Support for the project came from representatives of the Mountain Communities Chamber of Commerce, the Mountain Shakespeare Festival, the Kern County Board of Trade, and the Greater Bakersfield Chamber of Commerce.

===Native American claims===

====Legal filing====
A federal court suit was also filed in November 2009 in Fresno by the Kawaiisu (KAH'-yah WAH'-soo) Tribe of Native Americans, arguing that U.S. officials failed to recognize the tribe's claim to areas of the 270000 acre Tejon Ranch property where the TMV project is planned and that the Kern County supervisors ignored the existence of tribal sites when they approved the plan.

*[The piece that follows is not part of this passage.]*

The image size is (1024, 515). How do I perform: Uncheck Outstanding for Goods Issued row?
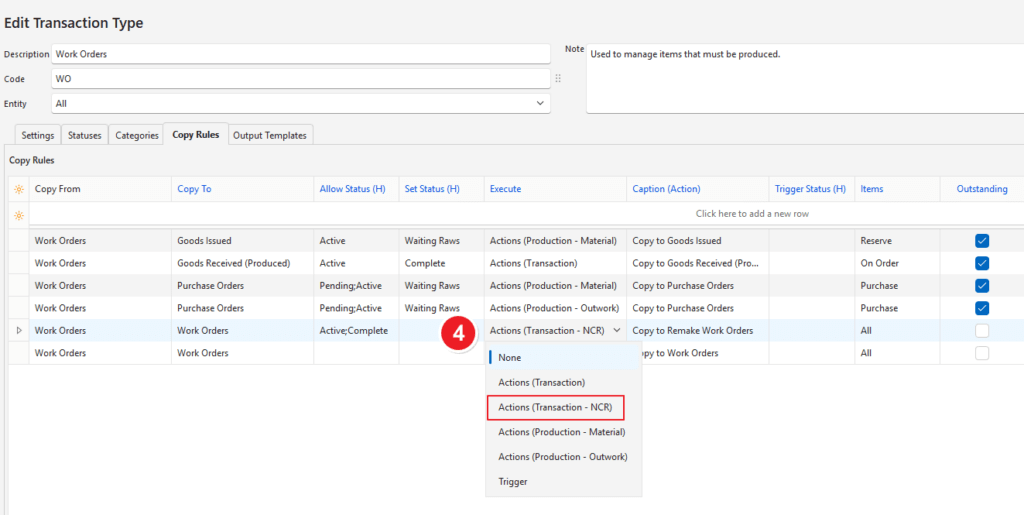981,241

That suit sought an injunction suspending development and compensation for use of the land and the tribe's pain and suffering.

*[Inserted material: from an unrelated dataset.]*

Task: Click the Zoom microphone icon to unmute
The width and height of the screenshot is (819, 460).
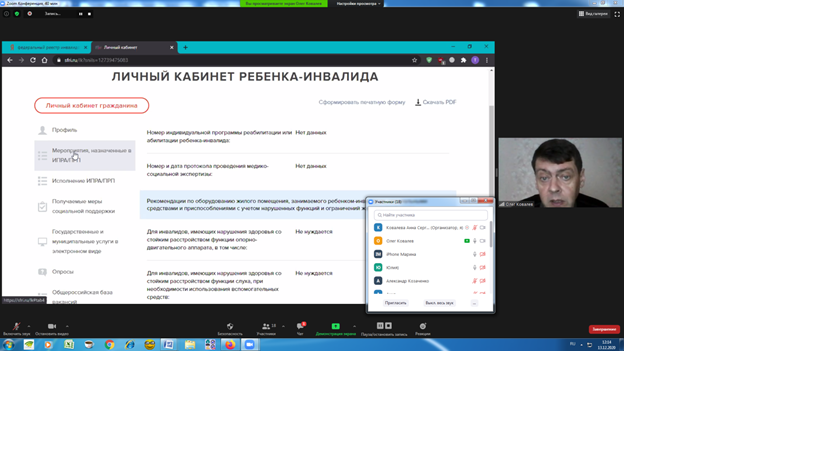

David Laughing Horse Robinson, who said he was an elder of the tribe of Native Americans, claimed in an e-mail that Tejon Ranch did not own the land beneath the proposed project. He said in a video later posted on Youtube.com that the land was "stolen."

His claim was countered a few days later by Julie Turner, secretary of the Kern Valley Indian Community, who said in a letter to Kern County Planners that Robinson "isn't the tribal chairman." And Laer Pierce, a spokesman for the Tejon project, said that a Tejon-Sebastian native reservation existed only between 1853 and 1864, when the reservation was "dissolved by Congress."

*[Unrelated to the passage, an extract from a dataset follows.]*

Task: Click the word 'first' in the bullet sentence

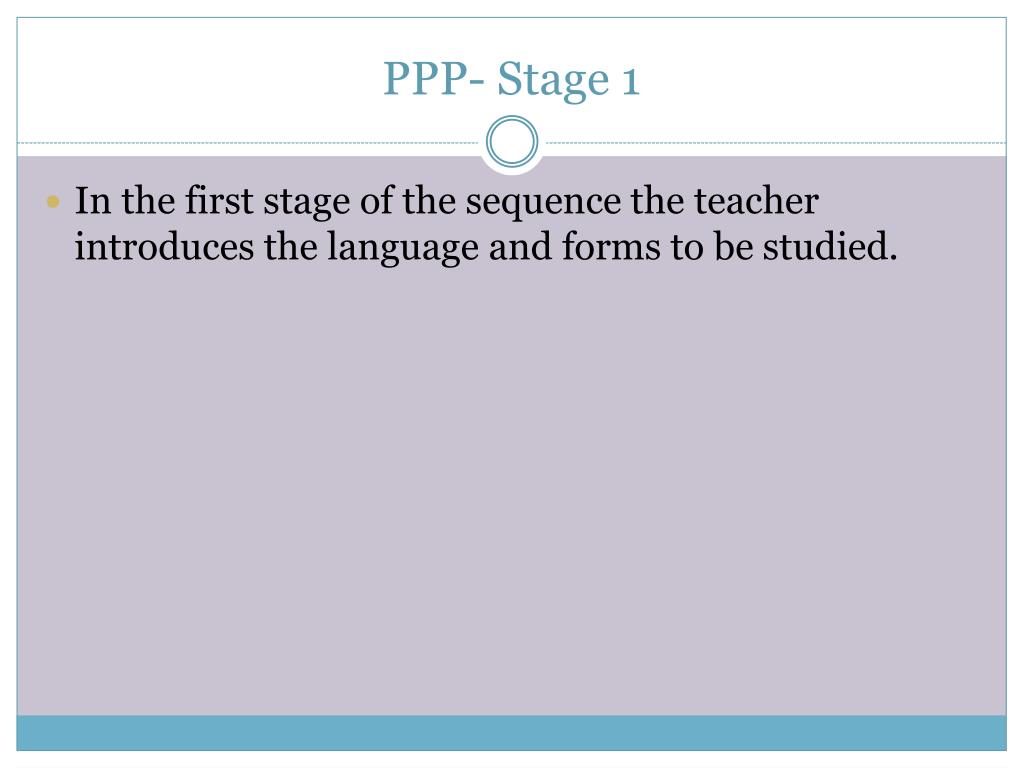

On January 24, 2011, Federal court Judge Oliver Wanger ruled against Robinson, an instructional technician at California State University, Bakersfield.

Native American spokesmen said the project troubled them. Chumash ceremonial leader Mat Waiya said that Tejon Ranch had disturbed Indian cultural sites in the early 2000s but that the ranch had followed protocols since then. The developer has now agreed to provide a 2500 sqft facility in the commercial center for a museum that could serve as a repository for artifacts.

====Ruling====

The claim by the Kawaiisu Tribe of Tejon that tried to assert title to the 270,000 acres comprising the Tejon Ranch was rejected by the Ninth U.S. Circuit Court of Appeals in June 2015.

Among other things, the three-judge panel rejected the tribe’s complaints of alleged forgery and deception in obtaining patents for the four Mexican land grants comprising Tejon Ranch. It says the tribe could not challenge the validity of land patents after more than a century of time had passed. In its decision, the court reached back through the history of the multiple failures of Congress and Presidents to ratify agreements with Indian tribes in the 1850s. The Kawaiisu Tribe alleges that the Tejon/Sebastian Reservation was created pursuant to the Act of 1853, pointing to a letter from President Franklin Pierce to the Secretary of the Interior, Robert McClelland, and a subsequent letter from the Secretary to the Superintendent of Indian Affairs for California, Edward Beale, from that same year.

===Sufficiency of notice===
Adam Keats, an attorney for the Center for Biological Diversity, said he believed the county had violated the California Environmental Quality Act, or CEQA, with a "rushed public hearing process." And Patric Hedlund, the editor of a local weekly newspaper, The Mountain Enterprise, wrote that the draft environmental impact report on the village was "15 notebooks, 13 of them 5.5 inches thick, two others adding four more inches, plus two rolls of large maps. They add up to a tower nearly six feet tall." She compared the report to "a six-foot stranger on the front porch, gawky and inscrutable, standing there for your consideration." The county also offered a set of four compact disks and put out a smaller, "2.5-foot stack" in the Frazier Park library.

Lorelei Oviatt, division chief of Kern County's Planning Department, spoke at a subsequent community meeting to explain "how to navigate the data to make effective comments." "We believe this project has been thoroughly reviewed," Oviatt later told the Bakersfield Californian.